Auf der Grundlage der klaren und eindeutigen angeborenen Ideen stellt Descartes dann fest, dass jeder Geist eine mentale Substanz und jeder Körper ein Teil einer materiellen Substanz ist. Der Geist oder die Seele ist unsterblich, weil er nicht ausgedehnt ist und nicht in Teile zerlegt werden kann, wie es ausgedehnte Körper können. Descartes führt auch mindestens zwei Beweise für die Existenz Gottes an. Der letzte Beweis, der in der Fünften Meditation präsentiert wird, beginnt mit der Behauptung, dass Descartes eine angeborene Vorstellung von Gott als einem vollkommenen Wesen hat. Er folgert, dass Gott notwendigerweise existiert, weil er sonst nicht vollkommen wäre. Dieses ontologische Argument für die Existenz Gottes, das von dem mittelalterlichen englischen Logiker Anselm von Canterbury (1033/34-1109) eingeführt wurde, ist das Herzstück von Descartes‘ Rationalismus, denn es begründet sicheres Wissen über ein existierendes Ding allein auf der Grundlage von Schlussfolgerungen aus angeborenen Ideen, ohne Hilfe von sensorischer Erfahrung.

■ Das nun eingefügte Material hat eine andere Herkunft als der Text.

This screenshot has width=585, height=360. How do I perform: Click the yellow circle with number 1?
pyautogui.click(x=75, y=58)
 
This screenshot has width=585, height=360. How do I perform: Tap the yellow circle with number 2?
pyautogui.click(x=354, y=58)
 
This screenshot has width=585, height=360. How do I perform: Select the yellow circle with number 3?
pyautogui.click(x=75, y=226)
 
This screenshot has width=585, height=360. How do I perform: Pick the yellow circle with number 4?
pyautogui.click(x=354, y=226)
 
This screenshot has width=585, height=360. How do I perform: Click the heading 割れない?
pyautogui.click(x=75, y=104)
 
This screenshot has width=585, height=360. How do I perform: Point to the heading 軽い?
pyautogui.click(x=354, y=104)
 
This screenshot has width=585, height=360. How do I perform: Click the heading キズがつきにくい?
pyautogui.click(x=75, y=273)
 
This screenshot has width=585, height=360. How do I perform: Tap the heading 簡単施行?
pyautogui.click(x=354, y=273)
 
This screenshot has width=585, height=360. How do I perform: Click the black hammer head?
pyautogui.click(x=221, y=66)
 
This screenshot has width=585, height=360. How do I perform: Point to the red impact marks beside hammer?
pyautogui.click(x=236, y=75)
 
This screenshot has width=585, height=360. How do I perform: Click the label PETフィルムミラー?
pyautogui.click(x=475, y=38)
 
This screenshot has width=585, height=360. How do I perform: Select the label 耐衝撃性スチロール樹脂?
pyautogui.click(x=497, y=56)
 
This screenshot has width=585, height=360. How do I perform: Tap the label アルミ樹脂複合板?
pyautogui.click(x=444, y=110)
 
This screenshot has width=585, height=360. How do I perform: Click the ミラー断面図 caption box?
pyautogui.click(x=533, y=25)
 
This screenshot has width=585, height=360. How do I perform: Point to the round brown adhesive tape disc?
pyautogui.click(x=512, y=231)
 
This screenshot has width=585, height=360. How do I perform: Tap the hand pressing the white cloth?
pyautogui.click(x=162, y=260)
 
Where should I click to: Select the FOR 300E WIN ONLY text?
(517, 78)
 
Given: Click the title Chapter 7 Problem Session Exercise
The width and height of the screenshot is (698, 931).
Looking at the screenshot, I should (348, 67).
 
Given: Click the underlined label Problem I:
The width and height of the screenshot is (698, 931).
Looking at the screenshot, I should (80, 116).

An anderer Stelle argumentiert Descartes, dass Gott, weil er vollkommen ist, die Menschen nicht täuscht, und daher, weil Gott die Menschen glauben lässt, dass die materielle Welt existiert, diese auch existiert. Auf diese Weise behauptet Descartes, die Existenz seines eigenen Verstandes, Gottes und der materiellen Welt metaphysisch zu begründen.

Die inhärente Zirkularität von Descartes‘ Argumentation wurde von Arnauld aufgedeckt, dessen Einwand als Cartesianischer Zirkel bekannt geworden ist. Nach Descartes wird die Existenz Gottes durch die Tatsache bewiesen, dass Descartes eine klare und deutliche Vorstellung von Gott hat; aber die Wahrheit von Descartes‘ klaren und deutlichen Vorstellungen wird durch die Tatsache garantiert, dass Gott existiert und kein Betrüger ist. Um also zu zeigen, dass Gott existiert, muss Descartes annehmen, dass Gott existiert.